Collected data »
=======
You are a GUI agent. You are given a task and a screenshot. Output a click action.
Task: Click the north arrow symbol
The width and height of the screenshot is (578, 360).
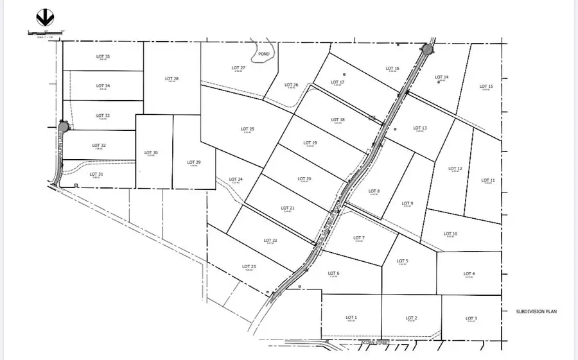click(46, 17)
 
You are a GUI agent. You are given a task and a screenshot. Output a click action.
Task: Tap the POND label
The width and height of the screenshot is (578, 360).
click(264, 55)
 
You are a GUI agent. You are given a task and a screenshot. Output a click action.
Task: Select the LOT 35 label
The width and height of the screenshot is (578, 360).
click(103, 57)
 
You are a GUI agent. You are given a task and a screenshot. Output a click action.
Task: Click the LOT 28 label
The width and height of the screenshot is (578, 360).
click(172, 79)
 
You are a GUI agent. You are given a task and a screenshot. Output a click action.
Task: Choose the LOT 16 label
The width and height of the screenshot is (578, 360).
=======
SET PROBLEM » Give the lines of the listing above as a numbered list, from its first line up to and including the line containing "click(103, 57)", with blank lines left out. Leave the pictures out of the answer.

RESULT FOR THIS TASK »
1. You are a GUI agent. You are given a task and a screenshot. Output a click action.
2. Task: Click the north arrow symbol
3. The width and height of the screenshot is (578, 360).
4. click(46, 17)
5. You are a GUI agent. You are given a task and a screenshot. Output a click action.
6. Task: Tap the POND label
7. The width and height of the screenshot is (578, 360).
8. click(264, 55)
9. You are a GUI agent. You are given a task and a screenshot. Output a click action.
10. Task: Select the LOT 35 label
11. The width and height of the screenshot is (578, 360).
12. click(103, 57)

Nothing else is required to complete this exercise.